Ella soltó una risa amarga. No le quedaba nada más, simplemente debía huir de allí.

—¡Ojalá nunca te hubiera conocido! —escupió, con furia infantil, y arrancó el anillo de su dedo y lo arrojó al suelo.

Abril giró sobre sus talones y empezó a empacar su ropa. Ya no tenía nada que hacer en ese lugar. Ese matrimonio había sido un error.

Él en cambio, se acercó al anillo y lo recogió lentamente, su mirada quedó clavada en el diamante, que ahora presentaba un pequeño rasguño en su interior.

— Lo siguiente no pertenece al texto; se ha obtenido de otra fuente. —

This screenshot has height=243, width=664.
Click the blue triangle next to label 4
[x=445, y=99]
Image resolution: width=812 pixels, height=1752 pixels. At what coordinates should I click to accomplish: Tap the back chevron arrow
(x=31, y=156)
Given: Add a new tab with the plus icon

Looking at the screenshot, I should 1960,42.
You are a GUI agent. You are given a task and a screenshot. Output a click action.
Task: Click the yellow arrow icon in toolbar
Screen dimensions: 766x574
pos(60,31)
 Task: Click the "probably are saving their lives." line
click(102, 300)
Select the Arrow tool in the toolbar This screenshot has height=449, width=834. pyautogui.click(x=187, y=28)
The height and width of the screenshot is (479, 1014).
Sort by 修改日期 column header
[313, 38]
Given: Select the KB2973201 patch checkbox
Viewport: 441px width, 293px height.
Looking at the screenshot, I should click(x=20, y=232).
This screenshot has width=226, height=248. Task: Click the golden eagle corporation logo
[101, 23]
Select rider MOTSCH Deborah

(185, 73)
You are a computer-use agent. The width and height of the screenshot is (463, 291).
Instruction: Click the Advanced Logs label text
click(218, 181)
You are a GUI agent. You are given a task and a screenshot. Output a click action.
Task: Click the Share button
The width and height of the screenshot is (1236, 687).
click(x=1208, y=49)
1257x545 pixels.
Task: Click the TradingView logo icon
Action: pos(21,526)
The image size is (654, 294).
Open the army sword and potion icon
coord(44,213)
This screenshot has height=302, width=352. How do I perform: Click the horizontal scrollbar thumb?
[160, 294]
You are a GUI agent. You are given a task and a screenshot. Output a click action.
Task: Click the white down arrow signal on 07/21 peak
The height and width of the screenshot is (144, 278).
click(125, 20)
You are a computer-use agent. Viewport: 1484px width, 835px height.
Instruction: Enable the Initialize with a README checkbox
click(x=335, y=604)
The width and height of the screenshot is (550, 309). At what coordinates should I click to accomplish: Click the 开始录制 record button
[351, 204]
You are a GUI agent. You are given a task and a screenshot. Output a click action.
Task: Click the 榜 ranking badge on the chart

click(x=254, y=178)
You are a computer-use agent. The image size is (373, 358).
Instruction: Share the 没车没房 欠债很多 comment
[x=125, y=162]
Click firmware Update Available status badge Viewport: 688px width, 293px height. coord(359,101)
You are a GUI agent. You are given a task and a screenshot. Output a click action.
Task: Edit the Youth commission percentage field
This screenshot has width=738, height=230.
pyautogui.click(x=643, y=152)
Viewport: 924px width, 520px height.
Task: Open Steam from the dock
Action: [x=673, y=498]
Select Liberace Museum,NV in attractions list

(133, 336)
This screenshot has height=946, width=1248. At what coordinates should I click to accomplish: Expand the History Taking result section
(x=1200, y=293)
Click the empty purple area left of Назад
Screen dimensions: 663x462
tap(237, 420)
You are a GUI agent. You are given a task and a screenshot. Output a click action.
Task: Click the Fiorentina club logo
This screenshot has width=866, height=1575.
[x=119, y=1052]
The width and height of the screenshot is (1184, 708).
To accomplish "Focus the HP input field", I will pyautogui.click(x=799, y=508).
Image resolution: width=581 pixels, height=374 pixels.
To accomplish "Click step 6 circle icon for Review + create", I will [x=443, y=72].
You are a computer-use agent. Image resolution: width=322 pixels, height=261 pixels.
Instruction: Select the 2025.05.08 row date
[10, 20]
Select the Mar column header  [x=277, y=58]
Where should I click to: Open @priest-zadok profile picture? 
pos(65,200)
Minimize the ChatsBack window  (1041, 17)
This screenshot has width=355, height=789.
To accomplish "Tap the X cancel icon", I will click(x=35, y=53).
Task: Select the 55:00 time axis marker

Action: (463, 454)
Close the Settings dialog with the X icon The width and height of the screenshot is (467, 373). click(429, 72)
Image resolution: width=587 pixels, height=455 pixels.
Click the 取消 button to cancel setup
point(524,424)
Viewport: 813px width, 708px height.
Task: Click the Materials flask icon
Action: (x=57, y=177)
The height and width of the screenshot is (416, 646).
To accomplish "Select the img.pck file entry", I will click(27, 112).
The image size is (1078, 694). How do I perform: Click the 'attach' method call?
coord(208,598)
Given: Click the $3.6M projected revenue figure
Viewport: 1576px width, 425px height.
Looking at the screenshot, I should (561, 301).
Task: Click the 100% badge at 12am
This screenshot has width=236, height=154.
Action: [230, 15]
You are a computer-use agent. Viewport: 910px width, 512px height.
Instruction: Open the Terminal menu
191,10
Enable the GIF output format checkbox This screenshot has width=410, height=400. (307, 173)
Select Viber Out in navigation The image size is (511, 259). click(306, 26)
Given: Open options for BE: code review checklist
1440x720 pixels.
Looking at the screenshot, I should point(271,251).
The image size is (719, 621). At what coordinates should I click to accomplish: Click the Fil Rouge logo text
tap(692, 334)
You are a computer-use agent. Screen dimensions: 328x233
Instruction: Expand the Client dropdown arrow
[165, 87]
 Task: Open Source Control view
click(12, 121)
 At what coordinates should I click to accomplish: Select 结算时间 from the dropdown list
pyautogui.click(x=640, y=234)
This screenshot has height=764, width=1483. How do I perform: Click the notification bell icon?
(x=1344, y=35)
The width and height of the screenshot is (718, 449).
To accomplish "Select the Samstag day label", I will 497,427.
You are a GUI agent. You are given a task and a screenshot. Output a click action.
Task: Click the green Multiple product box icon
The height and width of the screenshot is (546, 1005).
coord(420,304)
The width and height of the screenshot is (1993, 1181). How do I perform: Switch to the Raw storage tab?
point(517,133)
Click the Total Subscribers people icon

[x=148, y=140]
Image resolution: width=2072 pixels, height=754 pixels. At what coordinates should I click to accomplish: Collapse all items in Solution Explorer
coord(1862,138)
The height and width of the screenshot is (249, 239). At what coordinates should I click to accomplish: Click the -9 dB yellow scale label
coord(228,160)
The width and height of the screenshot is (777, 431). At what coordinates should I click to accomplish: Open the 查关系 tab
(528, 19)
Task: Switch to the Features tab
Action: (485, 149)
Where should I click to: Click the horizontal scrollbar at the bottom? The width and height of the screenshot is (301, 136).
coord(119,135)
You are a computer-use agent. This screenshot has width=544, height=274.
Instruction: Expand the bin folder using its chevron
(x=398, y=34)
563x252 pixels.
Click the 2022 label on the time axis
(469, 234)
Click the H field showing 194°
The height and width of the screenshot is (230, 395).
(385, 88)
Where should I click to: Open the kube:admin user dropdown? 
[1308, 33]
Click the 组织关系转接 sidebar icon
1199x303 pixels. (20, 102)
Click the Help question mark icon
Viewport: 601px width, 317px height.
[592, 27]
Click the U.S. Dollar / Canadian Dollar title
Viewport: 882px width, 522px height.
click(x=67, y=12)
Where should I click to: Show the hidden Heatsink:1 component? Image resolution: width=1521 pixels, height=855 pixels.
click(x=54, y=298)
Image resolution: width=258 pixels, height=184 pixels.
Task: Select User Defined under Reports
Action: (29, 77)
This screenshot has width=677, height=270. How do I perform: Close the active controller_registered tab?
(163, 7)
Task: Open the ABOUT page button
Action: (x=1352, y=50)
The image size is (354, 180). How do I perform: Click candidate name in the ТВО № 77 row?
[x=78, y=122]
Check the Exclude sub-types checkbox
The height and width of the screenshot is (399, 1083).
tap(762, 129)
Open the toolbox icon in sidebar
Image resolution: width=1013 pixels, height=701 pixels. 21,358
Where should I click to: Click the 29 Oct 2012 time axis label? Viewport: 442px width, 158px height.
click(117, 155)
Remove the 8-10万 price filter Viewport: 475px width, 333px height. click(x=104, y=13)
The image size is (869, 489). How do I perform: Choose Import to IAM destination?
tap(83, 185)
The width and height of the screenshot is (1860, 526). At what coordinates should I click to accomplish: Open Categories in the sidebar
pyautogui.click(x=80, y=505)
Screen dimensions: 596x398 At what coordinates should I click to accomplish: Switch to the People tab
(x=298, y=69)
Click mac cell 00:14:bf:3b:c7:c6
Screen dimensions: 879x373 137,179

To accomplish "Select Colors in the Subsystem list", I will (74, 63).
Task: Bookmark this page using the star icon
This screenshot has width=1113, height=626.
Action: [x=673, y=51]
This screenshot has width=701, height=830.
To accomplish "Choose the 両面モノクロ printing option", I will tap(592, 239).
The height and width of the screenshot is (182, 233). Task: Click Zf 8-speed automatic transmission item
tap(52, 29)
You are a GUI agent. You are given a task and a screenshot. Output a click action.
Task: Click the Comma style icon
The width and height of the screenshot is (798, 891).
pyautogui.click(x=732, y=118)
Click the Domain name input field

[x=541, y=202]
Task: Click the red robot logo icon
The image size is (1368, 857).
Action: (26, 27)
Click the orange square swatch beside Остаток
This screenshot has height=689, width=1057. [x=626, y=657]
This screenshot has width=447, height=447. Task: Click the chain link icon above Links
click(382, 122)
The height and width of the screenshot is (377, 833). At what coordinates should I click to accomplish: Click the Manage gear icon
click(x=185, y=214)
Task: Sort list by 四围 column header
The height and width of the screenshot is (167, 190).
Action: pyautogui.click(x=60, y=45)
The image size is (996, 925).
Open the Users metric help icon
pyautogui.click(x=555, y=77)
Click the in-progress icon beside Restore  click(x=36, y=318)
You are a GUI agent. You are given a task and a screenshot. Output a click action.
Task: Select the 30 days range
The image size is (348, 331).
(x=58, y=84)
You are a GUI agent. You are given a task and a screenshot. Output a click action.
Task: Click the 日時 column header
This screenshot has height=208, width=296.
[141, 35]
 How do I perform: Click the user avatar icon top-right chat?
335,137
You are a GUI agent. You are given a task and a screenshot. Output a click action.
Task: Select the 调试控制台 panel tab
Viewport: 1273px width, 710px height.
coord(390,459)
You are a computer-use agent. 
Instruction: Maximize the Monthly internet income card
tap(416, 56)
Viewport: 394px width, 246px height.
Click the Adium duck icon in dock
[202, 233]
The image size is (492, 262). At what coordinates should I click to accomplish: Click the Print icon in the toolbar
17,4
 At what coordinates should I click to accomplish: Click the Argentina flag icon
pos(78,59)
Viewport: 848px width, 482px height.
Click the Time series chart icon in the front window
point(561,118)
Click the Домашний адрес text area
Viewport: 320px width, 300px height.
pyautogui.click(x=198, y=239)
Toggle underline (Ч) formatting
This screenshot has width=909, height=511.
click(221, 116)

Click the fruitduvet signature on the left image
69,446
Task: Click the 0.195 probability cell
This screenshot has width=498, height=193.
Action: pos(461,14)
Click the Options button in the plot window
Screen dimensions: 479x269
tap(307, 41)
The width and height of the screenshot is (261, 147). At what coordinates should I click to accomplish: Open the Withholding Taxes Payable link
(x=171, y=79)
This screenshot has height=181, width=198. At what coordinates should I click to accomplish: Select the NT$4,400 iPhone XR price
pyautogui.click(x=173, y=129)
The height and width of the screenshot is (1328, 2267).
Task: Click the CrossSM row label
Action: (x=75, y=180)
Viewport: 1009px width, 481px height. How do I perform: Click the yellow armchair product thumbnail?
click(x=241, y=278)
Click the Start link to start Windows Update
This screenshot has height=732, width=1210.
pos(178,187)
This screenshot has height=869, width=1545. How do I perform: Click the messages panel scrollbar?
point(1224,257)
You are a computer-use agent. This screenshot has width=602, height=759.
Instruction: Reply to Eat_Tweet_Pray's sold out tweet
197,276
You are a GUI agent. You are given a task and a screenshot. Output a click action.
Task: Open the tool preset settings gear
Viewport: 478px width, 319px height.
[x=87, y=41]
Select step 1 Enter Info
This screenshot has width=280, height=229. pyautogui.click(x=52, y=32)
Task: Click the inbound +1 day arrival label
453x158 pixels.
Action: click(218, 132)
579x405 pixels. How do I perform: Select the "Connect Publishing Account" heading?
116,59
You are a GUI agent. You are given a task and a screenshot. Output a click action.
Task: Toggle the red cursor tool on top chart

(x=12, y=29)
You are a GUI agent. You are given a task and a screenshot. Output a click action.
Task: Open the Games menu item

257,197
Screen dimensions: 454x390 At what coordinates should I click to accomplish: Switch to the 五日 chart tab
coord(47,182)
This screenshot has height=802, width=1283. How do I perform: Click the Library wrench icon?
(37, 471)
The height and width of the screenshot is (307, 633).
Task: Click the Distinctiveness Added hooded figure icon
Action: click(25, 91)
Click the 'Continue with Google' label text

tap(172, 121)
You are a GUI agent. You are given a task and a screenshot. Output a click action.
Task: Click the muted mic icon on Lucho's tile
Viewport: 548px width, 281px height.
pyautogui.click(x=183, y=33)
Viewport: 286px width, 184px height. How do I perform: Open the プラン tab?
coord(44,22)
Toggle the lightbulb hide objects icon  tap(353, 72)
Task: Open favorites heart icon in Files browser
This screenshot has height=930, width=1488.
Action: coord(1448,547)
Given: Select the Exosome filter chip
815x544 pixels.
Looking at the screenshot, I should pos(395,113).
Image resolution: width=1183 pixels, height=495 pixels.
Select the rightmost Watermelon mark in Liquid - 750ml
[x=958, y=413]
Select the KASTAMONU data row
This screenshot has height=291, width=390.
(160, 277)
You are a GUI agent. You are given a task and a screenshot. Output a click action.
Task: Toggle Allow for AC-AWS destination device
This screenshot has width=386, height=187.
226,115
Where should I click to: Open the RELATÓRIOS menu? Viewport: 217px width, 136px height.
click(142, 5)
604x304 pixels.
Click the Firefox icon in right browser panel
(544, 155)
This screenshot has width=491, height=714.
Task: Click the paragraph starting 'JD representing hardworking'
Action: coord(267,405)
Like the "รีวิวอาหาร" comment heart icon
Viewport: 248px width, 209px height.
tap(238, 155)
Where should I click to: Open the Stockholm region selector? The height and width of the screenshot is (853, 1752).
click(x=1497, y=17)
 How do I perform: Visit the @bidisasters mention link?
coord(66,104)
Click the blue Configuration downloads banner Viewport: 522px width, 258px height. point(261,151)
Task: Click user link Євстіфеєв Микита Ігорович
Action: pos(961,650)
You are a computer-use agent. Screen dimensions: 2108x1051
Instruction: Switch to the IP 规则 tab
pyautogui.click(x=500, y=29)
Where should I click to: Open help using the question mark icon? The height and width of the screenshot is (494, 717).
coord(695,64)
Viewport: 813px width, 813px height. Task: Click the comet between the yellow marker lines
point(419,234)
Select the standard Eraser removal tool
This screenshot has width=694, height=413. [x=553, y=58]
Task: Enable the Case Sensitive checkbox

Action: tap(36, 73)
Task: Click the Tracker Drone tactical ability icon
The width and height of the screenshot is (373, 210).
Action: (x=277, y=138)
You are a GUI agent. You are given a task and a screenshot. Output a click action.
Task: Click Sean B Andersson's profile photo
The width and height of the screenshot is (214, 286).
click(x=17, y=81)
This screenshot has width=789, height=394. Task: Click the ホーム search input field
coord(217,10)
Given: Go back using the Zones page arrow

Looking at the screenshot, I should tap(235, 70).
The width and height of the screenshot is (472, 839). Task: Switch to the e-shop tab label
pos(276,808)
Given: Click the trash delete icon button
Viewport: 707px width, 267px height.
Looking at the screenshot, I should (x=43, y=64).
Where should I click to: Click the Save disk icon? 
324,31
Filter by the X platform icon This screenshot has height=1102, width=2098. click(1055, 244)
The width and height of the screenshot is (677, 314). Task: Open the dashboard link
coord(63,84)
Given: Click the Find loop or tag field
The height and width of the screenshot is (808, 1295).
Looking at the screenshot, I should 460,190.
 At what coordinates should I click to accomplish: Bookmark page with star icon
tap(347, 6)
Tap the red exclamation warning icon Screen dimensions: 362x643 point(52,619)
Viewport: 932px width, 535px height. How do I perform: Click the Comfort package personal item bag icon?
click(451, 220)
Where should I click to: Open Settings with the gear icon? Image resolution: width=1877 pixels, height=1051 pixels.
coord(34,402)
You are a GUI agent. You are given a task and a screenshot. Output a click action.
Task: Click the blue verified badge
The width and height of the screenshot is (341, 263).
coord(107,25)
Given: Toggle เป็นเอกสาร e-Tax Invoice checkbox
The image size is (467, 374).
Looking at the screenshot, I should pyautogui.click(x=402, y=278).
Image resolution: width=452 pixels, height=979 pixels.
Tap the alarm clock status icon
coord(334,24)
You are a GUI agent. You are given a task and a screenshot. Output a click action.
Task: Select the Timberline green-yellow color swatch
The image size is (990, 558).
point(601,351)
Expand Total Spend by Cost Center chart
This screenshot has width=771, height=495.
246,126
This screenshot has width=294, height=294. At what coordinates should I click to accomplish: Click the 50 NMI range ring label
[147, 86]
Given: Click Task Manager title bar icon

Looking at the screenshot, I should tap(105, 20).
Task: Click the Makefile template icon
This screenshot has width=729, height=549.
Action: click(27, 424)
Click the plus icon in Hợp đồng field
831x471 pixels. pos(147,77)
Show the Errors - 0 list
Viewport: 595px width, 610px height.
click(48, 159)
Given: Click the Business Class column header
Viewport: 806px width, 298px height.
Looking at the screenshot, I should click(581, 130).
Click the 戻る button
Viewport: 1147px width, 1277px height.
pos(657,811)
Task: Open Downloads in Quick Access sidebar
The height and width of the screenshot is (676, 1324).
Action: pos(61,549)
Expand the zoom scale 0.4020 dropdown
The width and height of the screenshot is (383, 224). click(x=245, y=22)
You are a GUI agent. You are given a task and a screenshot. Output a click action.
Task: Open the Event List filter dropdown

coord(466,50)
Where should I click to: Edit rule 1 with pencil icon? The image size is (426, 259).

—Nunca te pedí que me amaras —murmuró—. Pero tampoco te obligué a quedarte.

Leonard no la detuvo.

Y entonces, en el silencio del penthouse vacío, algo inaudito sucedió:

El informe que estaba firmando tenía una mancha. Una sola gota de tinta corrida, justo donde su mano había temblado por primera vez en su perfecta vida.

Pero siguió con su rutina impecable: reuniones a las siete de la mañana, informes médicos revisados al milímetro, cenas solitarias frente a pantallas que proyectaban gráficos de mercados en alza. Pero algo había cambiado. Un silencio denso, se colaba entre los pasillos. Ya no había notas con dibujos de margaritas entre sus documentos, ni tazas dejadas a medio beber en la biblioteca. El apartamento olía a limpio, a ausencia.